= TASK LIST =
#1 Answer these questions from the PARSE Institute text:
(a) How many weeks of laboratory instruction does the summer program include?
(b) Where have lab placements in ecology taken place?
(c) Where did the team travel to take part in the flight?
#2 Please list every school named in the PARSE Institute text as sending teachers to take part.
#3 Proceed with the PARSE Institute text, picking up after its final sentence.

= PAGE EXTRACT =
■ ■ ■

The four-week PARSE Institute summer program consists of one week of instructional theory followed by two weeks of laboratory instruction and then a final week of lesson planning. The goal is for high school teachers to experience a research laboratory and then develop concrete lesson plans ready to share with their students during the following school year. Dr. Clayton comments, “As a graduate of Saint Peter’s, this makes me very proud that we are on the cutting edge of biogenetic science, physics, microplasma research and science instruction. I want all kids to be turned onto science through the work of their teachers who become PARSE Fellows.”

Lab placements for the summer institute have included studying about microplasmas at Saint Peter’s College Center for Microplasma Science and Technology (CMST), ecology at Liberty State Park, plasma physics at the PPPL, and bionutrition at the Liberty Science Center. In addition to these opportunities, last summer Dr. Lopez received the NASA offer from PPPL. The challenge to PARSE participants was to create an experiment, get it approved by NASA and then successfully complete flight training to fly and perform their experiments in the microgravity environment. The competitive opportunity had many inherent obstacles. Dr. Clayton points out, “Though our group did not include engineers, we had to meet strict NASA engineering standards.” The experiment that the teachers devised focused on how sound waves or acoustic pressure could be used to manipulate non-Newtonian or complex fluids in zero gravity.

Teachers from several New Jersey high schools participated, including professionals from Union City High School, the Milton School, McNair Academic High School, Saint Dominic Academy and University Academy Charter School. “For all of the challenges at hand, Jim and I stepped back to allow the teachers to face them and solve them using their own professional expertise,” reports Dr. Lopez, who served as the research mentor to the team. After the experiment was approved, the team traveled to the Johnson Space Center to take part in the flight. Every team member that was medically cleared by NASA’s flight surgeons and passed the flight training was able to participate. The experience was unique, educational, and most importantly, successful. Participants were able to observe and record the sound wave interaction with the complex fluid in zero gravity. Videos from the space flight are online.

■ ■ ■

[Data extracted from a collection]

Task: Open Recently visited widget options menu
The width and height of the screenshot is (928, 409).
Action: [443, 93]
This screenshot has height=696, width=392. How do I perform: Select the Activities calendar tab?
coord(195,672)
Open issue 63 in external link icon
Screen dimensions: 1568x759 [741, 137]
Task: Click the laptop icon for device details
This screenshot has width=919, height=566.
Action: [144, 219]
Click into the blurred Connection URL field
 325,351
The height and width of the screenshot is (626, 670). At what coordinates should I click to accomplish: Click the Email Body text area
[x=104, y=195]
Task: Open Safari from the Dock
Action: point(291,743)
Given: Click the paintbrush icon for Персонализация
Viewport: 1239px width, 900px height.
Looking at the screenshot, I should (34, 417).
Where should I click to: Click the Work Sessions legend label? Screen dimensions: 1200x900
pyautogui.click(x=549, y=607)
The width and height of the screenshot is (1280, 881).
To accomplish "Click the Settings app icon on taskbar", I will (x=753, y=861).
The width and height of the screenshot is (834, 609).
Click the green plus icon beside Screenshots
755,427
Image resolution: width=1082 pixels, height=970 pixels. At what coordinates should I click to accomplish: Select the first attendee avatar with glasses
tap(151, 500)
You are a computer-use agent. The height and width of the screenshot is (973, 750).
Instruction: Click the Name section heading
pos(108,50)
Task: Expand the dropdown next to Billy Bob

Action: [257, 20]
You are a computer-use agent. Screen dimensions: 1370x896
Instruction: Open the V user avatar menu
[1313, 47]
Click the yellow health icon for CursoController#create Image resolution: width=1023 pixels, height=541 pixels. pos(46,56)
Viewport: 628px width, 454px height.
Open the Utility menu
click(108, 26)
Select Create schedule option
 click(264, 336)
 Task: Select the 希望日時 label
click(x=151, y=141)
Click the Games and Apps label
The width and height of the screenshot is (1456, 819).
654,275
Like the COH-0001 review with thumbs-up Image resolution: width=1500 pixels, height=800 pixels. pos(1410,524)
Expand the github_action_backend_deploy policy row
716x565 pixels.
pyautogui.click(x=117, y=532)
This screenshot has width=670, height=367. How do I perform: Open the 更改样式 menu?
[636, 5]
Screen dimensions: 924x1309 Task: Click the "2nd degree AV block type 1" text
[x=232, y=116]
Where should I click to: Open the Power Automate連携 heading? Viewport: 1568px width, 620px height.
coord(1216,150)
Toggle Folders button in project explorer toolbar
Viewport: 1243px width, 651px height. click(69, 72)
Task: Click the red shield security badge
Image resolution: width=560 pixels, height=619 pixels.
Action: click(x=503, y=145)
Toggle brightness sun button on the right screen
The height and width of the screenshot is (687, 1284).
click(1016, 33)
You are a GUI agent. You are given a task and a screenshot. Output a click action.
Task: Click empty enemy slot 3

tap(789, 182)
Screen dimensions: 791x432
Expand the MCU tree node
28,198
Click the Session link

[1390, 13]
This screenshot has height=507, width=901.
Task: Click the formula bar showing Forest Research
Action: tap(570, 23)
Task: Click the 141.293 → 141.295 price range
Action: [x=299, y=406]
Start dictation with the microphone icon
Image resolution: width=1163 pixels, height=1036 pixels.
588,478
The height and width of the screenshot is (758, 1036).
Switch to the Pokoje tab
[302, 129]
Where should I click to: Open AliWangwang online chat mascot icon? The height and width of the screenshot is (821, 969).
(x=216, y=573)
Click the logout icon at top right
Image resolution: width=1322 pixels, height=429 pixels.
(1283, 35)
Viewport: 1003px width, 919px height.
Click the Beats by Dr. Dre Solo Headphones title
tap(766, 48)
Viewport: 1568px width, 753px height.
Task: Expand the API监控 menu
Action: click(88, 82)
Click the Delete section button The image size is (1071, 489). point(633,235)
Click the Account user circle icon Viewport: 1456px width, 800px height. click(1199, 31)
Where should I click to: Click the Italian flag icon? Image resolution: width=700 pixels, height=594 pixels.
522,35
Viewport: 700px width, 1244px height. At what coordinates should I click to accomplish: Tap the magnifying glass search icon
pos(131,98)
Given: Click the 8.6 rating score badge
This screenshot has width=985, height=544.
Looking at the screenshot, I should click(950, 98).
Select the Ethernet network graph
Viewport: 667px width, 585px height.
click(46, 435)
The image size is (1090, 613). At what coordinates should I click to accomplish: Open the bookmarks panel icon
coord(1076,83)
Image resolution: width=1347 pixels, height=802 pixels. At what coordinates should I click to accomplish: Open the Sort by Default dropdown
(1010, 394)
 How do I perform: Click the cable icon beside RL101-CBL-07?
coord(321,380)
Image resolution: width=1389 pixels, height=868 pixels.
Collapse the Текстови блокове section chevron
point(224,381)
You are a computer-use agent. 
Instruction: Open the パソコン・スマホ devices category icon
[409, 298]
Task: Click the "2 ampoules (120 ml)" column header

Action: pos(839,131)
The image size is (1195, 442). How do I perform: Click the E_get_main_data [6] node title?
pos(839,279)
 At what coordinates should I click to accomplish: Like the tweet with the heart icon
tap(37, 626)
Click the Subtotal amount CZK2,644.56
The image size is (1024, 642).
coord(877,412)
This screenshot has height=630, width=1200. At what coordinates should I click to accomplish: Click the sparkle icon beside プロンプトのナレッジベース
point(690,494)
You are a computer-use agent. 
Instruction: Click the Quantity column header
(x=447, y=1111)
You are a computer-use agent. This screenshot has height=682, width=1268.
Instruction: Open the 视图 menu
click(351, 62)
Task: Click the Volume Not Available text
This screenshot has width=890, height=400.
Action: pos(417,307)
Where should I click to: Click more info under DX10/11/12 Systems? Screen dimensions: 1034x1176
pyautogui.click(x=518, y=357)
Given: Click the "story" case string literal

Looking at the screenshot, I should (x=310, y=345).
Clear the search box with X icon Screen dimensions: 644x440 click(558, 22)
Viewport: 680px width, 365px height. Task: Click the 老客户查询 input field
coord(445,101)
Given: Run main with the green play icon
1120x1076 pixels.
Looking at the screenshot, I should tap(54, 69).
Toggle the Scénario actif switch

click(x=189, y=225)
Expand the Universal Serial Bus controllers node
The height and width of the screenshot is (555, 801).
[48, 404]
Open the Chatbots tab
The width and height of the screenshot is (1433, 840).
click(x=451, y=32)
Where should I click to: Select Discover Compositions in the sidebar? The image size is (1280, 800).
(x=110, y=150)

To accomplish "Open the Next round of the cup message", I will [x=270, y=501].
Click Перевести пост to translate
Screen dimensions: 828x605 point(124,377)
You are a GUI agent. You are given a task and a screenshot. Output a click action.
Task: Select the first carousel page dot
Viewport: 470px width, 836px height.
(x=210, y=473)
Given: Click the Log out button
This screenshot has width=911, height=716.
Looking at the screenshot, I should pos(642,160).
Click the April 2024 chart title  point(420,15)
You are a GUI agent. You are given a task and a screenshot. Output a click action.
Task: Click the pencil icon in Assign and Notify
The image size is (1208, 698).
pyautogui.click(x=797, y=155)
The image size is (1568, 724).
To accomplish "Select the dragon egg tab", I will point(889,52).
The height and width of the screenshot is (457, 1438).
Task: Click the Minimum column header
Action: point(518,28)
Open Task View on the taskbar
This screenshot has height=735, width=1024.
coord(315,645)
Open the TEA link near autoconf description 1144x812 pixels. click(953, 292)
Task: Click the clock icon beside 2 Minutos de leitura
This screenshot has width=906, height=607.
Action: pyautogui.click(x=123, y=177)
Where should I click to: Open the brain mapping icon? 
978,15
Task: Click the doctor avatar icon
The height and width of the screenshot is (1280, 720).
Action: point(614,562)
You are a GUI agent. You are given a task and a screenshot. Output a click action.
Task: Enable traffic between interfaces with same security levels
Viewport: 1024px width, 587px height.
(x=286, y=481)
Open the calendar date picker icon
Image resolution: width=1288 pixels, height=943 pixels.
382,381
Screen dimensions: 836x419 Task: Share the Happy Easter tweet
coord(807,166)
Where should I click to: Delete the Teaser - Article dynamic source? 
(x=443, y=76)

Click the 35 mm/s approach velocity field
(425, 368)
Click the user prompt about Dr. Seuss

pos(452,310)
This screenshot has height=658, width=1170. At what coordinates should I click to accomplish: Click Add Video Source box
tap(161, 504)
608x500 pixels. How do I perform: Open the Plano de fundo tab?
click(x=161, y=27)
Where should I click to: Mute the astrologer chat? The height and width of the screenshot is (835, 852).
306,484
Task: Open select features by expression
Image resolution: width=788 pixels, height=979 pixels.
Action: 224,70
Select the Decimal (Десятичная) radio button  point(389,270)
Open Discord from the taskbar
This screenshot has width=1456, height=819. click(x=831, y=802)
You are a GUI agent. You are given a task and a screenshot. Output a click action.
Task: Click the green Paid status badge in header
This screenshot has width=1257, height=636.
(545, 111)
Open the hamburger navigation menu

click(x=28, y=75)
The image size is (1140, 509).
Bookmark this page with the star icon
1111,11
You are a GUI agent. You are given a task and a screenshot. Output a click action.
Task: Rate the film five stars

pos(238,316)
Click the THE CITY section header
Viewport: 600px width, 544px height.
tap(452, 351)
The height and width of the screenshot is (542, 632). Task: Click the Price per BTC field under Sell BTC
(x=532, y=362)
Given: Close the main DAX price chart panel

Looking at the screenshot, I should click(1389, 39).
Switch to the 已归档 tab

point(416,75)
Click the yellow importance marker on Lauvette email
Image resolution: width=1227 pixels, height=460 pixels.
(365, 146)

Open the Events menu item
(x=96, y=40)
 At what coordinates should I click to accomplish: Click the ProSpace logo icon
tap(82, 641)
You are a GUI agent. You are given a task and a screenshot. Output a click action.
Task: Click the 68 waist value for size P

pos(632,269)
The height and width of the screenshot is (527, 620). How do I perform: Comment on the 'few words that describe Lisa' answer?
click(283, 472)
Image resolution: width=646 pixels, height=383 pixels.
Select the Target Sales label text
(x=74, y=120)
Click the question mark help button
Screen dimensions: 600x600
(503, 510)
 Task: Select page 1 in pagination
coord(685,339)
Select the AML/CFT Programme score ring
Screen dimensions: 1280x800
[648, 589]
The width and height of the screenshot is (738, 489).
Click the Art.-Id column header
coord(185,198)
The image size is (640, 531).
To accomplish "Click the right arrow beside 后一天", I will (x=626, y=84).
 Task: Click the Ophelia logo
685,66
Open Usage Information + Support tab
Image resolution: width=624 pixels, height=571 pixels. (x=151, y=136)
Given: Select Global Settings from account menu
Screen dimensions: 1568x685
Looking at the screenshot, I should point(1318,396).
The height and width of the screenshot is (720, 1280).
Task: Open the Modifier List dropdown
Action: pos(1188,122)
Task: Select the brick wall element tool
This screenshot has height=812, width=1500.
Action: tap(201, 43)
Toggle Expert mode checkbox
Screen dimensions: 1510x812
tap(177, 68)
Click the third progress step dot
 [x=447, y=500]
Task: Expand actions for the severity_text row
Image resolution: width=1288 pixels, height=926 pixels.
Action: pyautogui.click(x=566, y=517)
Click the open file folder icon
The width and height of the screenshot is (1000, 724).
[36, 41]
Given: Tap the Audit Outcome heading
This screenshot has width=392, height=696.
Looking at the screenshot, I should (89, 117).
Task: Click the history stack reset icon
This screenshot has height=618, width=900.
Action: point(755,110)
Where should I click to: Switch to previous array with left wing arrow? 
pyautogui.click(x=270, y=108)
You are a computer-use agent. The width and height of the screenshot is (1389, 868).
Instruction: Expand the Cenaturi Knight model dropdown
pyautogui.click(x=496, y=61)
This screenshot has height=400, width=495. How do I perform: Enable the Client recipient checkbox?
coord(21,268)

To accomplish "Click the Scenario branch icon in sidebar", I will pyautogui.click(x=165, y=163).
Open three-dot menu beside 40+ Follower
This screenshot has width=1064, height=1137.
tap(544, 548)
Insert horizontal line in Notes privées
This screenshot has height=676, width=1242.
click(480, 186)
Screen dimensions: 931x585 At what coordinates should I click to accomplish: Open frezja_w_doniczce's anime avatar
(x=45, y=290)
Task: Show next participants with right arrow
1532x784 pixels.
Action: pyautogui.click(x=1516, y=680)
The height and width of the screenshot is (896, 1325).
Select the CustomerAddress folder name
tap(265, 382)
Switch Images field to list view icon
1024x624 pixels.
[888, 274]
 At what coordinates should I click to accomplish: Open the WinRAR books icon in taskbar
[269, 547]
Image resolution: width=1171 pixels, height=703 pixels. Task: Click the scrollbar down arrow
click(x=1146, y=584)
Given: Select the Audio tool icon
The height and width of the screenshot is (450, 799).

■ ■ ■

= RESPONSES =
#1
(a) Two weeks.
(b) Liberty State Park.
(c) The Johnson Space Center.

#2 Union City High School, the Milton School, McNair Academic High School, Saint Dominic Academy, University Academy Charter School

#3
An upcoming PARSE Institute educational opportunity will be offered on November 20, 2010. The PARSE Institute will present a free workshop for all science teachers grades 6-12 by William A. Gutsch Jr., Ph.D. ’67, distinguished professor of the College of Arts and Sciences and recently appointed executive director of the PARSE Institute, and John Ruppert, Ed.M., a Ph.D. candidate at Rutgers University as well as lab coordinator and instructor for the Saint Peter’s College Department of Biology. The three-hour program for teachers will utilize multimedia presentations and hands-on activities that teachers can apply to their classrooms. The workshop, “Earth-Sun Relationships: Looking Across the Sciences,” offers an exploration of the vital connection between the earth and the sun.

Potential future PARSE Summer Institute science research opportunities for 2011 may include space observatory research in Arizona or science field research in the Amazon jungle. The DoE and NASA are looking into further expanding the possibility of allowing other future PARSE Institute experiments to be performed at the Johnson Space Center.